Campagnolo Record 13: The Fastest Shifting Just Got Cheaper
Campagnolo Record 13 brings the fastest wireless shifting to a broader price point. Same platform as Super Record, 200–340g heavier, €1,000+ cheaper.
Campagnolo just made 13-speed wireless accessible. Record 13 shares the same architecture, shifting speed, and cassette progression as Super Record 13—the group that's been clocking faster shifts than SRAM or Shimano in independent testing. The difference is material: stainless steel axles instead of titanium, carbon-reinforced polyamide derailleur bodies instead of full carbon, and a low-density polymer fill in the crank arms where Super Record goes hollow. You gain 208–342 grams depending on configuration. You save €1,000–1,500.
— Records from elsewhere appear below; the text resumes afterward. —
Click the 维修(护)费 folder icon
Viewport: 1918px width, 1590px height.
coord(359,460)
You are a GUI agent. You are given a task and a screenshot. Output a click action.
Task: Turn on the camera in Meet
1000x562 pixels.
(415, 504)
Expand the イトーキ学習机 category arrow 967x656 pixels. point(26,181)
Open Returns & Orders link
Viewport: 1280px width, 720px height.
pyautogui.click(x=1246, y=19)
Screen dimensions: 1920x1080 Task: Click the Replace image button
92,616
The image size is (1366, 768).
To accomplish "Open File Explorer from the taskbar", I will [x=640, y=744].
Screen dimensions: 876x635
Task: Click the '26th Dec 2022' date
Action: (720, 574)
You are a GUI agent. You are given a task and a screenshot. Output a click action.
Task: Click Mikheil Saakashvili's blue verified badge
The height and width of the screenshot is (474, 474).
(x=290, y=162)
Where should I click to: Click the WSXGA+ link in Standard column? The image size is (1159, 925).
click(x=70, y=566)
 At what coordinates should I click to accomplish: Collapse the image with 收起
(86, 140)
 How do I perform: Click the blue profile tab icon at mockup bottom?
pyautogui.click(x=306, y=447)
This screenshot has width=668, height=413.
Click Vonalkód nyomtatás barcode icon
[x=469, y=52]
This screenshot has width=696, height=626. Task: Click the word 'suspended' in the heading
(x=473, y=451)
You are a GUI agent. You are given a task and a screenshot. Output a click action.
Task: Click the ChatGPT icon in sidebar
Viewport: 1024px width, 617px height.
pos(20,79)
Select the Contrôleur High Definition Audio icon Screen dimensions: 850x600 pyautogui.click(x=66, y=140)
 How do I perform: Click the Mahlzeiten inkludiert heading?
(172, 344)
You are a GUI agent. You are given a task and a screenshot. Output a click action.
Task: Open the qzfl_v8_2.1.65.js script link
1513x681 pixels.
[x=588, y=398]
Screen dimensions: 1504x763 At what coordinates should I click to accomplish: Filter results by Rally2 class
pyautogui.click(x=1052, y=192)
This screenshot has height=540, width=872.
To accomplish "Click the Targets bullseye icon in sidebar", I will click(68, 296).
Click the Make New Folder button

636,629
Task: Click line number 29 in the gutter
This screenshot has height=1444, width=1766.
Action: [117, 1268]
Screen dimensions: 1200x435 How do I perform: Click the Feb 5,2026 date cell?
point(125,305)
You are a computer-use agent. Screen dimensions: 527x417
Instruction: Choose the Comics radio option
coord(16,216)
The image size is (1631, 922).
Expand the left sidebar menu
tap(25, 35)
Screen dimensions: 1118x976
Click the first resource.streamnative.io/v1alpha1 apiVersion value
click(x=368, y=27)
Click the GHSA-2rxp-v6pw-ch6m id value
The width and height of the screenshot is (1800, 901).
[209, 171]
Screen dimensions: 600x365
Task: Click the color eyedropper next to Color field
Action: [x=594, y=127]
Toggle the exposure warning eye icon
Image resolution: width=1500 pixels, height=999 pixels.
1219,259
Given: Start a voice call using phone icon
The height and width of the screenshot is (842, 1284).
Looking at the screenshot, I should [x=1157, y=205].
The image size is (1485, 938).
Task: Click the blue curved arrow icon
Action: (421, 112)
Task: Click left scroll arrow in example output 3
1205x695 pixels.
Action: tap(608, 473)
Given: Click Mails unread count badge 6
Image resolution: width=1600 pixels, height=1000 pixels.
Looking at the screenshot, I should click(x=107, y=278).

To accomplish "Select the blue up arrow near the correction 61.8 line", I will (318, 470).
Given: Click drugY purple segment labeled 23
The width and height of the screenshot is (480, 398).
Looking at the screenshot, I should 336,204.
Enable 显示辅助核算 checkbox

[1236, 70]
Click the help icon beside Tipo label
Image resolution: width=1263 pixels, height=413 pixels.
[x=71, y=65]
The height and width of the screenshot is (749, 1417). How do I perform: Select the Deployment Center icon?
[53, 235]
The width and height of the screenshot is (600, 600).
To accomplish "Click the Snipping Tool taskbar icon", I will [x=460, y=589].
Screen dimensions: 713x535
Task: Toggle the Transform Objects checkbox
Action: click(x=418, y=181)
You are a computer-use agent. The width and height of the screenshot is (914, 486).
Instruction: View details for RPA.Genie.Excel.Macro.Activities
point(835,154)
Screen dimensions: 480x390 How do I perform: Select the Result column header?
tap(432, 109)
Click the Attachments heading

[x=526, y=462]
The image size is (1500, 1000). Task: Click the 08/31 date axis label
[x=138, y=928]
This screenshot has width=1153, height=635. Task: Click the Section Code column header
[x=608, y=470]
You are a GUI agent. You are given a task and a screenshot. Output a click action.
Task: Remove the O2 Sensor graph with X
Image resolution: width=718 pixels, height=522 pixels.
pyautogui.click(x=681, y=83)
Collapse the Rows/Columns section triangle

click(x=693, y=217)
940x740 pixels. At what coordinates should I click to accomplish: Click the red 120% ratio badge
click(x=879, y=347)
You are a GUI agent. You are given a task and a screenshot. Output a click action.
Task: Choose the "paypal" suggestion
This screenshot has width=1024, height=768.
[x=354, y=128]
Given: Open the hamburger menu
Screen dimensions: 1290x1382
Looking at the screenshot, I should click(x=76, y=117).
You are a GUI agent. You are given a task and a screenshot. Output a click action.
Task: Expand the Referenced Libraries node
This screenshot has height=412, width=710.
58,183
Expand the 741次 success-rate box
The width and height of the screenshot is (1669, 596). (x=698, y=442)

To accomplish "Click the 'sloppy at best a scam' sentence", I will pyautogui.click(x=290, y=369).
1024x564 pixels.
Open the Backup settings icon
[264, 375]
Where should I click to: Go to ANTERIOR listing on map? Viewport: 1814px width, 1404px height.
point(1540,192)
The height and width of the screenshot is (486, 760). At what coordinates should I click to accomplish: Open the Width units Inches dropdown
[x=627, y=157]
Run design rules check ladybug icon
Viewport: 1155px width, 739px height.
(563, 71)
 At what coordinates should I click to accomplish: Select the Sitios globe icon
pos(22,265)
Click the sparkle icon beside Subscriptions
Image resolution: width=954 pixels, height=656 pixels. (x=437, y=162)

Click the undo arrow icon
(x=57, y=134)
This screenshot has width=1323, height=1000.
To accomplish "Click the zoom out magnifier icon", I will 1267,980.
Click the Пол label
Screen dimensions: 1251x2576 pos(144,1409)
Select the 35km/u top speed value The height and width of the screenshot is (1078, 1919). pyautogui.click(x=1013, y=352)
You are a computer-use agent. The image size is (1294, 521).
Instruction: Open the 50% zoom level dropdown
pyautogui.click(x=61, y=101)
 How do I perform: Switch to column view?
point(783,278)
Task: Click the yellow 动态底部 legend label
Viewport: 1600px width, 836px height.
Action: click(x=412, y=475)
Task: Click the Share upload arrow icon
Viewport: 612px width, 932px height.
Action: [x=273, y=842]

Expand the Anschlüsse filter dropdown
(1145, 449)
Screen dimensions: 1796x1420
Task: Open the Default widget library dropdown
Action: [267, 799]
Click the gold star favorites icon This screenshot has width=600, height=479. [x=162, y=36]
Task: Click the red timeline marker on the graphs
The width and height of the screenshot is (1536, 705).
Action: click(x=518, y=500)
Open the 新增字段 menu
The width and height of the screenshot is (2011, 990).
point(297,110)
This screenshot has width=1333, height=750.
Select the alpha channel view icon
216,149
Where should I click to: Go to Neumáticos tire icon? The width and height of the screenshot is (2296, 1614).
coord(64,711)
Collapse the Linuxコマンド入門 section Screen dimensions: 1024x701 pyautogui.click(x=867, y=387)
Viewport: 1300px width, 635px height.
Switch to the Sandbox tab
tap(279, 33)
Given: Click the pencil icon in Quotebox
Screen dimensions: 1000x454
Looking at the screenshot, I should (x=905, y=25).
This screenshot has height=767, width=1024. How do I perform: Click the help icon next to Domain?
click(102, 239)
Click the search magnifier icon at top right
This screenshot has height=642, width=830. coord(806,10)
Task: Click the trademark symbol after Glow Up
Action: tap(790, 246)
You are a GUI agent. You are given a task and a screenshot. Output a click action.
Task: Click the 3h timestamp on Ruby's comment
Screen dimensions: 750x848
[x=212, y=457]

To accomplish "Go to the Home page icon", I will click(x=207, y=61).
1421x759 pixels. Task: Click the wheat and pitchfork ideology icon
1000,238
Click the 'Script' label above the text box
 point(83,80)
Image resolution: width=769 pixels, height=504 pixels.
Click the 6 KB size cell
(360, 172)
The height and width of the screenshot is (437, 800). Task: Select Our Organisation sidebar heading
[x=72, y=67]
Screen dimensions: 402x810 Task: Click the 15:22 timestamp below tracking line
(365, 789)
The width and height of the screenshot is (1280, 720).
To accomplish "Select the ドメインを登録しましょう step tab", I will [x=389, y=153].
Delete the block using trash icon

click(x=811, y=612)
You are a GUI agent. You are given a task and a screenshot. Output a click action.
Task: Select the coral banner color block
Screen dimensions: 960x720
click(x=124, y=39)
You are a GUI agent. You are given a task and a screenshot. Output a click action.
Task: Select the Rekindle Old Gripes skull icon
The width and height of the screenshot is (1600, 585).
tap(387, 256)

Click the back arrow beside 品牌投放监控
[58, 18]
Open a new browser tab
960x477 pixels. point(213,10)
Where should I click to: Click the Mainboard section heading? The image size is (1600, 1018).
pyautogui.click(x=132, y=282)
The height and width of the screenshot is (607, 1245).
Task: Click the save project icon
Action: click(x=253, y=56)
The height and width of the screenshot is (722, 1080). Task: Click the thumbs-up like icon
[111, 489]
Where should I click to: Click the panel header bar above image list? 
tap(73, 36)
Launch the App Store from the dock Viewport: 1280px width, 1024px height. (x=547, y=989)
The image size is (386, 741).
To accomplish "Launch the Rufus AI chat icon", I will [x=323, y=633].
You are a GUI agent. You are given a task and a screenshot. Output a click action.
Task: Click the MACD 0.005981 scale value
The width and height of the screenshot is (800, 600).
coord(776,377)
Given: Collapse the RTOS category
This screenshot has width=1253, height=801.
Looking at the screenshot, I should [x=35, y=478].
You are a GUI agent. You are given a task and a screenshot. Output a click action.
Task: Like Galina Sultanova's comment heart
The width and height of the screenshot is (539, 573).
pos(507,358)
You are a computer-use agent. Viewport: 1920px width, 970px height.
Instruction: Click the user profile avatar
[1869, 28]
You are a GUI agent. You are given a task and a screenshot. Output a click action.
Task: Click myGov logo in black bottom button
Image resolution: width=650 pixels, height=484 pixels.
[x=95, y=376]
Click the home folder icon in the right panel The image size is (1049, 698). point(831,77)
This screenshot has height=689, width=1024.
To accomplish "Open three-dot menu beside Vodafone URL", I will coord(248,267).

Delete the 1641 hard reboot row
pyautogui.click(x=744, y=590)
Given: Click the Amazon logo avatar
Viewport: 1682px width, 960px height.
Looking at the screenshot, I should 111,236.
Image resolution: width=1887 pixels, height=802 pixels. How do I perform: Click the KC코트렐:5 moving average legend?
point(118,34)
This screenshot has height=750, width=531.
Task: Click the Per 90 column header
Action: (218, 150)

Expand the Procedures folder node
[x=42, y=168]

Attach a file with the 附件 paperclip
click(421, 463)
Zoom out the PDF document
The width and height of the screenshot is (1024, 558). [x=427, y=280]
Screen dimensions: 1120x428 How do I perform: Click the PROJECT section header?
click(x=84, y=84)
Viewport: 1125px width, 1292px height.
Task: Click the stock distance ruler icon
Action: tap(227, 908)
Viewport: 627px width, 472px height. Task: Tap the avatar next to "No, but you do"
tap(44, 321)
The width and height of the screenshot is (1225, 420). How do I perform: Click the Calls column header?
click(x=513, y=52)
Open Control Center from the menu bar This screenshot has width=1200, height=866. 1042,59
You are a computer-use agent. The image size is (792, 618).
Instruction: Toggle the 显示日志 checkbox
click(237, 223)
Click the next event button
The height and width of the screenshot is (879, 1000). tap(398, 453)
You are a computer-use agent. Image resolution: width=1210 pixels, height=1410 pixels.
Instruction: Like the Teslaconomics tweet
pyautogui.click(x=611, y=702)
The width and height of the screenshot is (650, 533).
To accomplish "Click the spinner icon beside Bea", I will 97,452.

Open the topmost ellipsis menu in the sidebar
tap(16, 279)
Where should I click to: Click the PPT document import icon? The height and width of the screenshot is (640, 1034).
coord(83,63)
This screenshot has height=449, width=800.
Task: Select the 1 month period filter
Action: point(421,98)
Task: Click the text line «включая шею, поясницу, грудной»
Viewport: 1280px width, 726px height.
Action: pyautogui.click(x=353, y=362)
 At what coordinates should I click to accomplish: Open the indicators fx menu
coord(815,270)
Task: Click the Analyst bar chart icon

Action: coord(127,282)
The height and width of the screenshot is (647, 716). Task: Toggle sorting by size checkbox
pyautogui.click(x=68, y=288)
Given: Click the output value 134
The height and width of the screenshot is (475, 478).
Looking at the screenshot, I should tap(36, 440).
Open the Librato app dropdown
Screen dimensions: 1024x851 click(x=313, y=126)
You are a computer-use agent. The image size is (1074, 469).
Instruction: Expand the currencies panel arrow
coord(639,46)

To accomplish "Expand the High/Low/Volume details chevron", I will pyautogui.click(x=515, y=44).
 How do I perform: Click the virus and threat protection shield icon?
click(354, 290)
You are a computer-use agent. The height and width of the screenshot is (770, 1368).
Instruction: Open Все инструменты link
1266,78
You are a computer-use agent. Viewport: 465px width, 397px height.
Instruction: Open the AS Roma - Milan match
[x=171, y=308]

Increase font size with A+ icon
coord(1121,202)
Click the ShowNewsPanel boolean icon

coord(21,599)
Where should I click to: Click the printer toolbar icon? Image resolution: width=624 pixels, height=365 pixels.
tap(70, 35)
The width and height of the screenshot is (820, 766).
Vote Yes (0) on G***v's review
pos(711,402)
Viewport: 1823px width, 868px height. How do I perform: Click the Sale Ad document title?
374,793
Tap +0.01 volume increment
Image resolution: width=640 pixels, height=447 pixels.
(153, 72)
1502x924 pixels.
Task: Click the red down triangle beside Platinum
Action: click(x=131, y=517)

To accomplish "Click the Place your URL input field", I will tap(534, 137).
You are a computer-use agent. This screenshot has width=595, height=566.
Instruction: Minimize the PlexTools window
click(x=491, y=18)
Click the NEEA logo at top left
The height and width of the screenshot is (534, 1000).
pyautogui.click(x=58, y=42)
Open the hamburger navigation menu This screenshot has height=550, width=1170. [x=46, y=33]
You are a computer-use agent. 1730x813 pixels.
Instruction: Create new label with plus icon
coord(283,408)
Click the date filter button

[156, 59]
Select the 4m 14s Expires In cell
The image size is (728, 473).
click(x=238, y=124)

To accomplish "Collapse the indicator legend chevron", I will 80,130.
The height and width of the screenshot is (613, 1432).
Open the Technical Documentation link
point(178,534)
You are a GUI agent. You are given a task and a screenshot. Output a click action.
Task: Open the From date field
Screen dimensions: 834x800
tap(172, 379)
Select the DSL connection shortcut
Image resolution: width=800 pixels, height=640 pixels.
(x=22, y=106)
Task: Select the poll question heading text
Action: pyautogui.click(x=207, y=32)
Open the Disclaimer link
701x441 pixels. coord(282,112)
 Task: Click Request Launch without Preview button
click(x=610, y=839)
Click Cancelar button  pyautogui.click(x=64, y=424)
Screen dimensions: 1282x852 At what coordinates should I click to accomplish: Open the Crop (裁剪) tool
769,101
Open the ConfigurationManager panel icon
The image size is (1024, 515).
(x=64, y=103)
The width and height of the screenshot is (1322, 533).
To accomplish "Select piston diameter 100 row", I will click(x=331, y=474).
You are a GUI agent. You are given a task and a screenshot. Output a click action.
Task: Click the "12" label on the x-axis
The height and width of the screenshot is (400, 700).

Here's what actually matters if you're deciding between this and SRAM Red or Dura-Ace Di2: the cassette progression. Campagnolo's 13-speed spacing puts you in the right cadence more often, especially in the 16–21T range where most of us live during tempo or threshold work. The 10-33 and 11-36 road cassettes offer tighter jumps than a 10-33 12-speed. If you're the kind of rider who notices a 2-tooth gap at 95 rpm, this is the spec that matters.






The catch: you're buying into a smaller ecosystem. Campagnolo's app won integration awards, but you won't find Record 13 parts at every shop, and the cassette/chain are proprietary to the 13-speed platform. If you break something mid-tour in rural anywhere, you're ordering online. Also, the power meter option is ±2% accurate—fine for training load tracking, but if you're used to ±1% from a Quarq or Stages, that's a noticeable tolerance band when you're dialing in intervals.
Five configurations launch simultaneously on April 29, 2026—2x road, 1x road, 2x all-road, and two gravel variants with the Nano Clutch derailleur that handles up to a 48T cassette. Pricing starts at €2,129 for 1x gravel, €2,699 for 2x road. Add €600 for the integrated power meter. That positions it between Ultegra Di2 and SRAM Red pricing, but with shifting kinematics that—on paper and in early testing—are faster than either.
I haven't put miles on it yet, but the spec that matters is the derailleur actuation speed and the cassette progression. If those hold up in real conditions—wet shifts under load, chain retention on rough pavement—this becomes the value play in the high-end wireless category. If they don't, you paid for Italian manufacturing and a tighter gear range you didn't need.